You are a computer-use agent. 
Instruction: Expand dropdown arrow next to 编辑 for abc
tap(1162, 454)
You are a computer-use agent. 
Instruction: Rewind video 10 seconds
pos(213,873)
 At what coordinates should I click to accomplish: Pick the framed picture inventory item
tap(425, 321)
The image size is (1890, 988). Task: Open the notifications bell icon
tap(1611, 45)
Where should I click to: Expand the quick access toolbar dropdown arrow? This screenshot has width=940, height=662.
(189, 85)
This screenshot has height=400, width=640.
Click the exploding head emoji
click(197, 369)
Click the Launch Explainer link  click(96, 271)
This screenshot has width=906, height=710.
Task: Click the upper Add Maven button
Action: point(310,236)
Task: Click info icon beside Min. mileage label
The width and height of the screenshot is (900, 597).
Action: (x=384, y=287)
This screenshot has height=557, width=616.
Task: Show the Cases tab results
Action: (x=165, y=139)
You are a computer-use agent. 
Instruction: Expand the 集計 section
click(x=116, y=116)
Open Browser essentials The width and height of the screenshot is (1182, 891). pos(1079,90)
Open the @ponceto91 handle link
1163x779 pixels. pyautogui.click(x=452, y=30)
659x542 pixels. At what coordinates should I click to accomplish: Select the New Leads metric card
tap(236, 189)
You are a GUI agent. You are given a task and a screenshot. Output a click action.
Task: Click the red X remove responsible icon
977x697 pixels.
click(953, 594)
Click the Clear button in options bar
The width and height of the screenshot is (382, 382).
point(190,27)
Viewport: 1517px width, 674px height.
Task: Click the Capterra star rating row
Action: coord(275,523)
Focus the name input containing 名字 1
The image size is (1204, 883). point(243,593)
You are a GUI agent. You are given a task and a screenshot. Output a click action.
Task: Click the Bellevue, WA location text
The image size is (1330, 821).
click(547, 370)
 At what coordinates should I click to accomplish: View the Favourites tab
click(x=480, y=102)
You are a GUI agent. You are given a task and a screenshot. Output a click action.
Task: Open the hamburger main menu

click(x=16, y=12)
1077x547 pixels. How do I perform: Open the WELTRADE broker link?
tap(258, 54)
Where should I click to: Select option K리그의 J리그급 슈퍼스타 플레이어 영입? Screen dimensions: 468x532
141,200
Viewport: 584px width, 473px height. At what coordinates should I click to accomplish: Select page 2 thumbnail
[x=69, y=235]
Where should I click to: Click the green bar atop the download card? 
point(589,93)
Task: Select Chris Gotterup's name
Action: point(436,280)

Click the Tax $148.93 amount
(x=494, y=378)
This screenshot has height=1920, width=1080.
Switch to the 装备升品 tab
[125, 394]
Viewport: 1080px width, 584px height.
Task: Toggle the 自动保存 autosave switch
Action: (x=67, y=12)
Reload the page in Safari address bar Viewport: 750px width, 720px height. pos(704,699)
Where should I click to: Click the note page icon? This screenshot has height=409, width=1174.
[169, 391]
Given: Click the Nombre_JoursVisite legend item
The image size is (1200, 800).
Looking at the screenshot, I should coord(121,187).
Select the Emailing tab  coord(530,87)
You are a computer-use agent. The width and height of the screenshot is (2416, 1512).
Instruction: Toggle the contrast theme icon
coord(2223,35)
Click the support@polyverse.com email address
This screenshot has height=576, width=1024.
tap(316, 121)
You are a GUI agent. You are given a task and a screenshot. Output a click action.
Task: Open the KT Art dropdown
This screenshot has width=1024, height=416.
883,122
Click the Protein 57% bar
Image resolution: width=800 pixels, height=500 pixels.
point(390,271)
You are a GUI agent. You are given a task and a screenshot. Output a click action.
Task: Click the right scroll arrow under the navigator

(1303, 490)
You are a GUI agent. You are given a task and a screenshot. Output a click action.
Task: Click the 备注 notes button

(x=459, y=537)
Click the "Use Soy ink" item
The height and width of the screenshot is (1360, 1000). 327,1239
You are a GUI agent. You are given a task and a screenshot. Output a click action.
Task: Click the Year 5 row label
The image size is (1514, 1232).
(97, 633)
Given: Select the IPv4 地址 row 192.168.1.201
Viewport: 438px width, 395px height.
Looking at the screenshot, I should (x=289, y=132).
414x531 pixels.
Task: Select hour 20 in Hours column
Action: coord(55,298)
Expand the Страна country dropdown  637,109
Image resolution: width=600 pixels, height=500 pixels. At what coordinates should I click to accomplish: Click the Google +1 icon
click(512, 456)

--- YOUR TASK ---
Take the lines from the first line of the listing to the line containing "Task: Click the red X remove responsible icon". Please print them exactly, ends included, with nothing else.

--- WRITTEN RESPONSE ---
You are a computer-use agent. 
Instruction: Expand dropdown arrow next to 编辑 for abc
tap(1162, 454)
You are a computer-use agent. 
Instruction: Rewind video 10 seconds
pos(213,873)
 At what coordinates should I click to accomplish: Pick the framed picture inventory item
tap(425, 321)
The image size is (1890, 988). Task: Open the notifications bell icon
tap(1611, 45)
Where should I click to: Expand the quick access toolbar dropdown arrow? This screenshot has width=940, height=662.
(189, 85)
This screenshot has height=400, width=640.
Click the exploding head emoji
click(197, 369)
Click the Launch Explainer link  click(96, 271)
This screenshot has width=906, height=710.
Task: Click the upper Add Maven button
Action: point(310,236)
Task: Click info icon beside Min. mileage label
The width and height of the screenshot is (900, 597).
Action: (x=384, y=287)
This screenshot has height=557, width=616.
Task: Show the Cases tab results
Action: (x=165, y=139)
You are a computer-use agent. 
Instruction: Expand the 集計 section
click(x=116, y=116)
Open Browser essentials The width and height of the screenshot is (1182, 891). pos(1079,90)
Open the @ponceto91 handle link
1163x779 pixels. pyautogui.click(x=452, y=30)
659x542 pixels. At what coordinates should I click to accomplish: Select the New Leads metric card
tap(236, 189)
You are a GUI agent. You are given a task and a screenshot. Output a click action.
Task: Click the red X remove responsible icon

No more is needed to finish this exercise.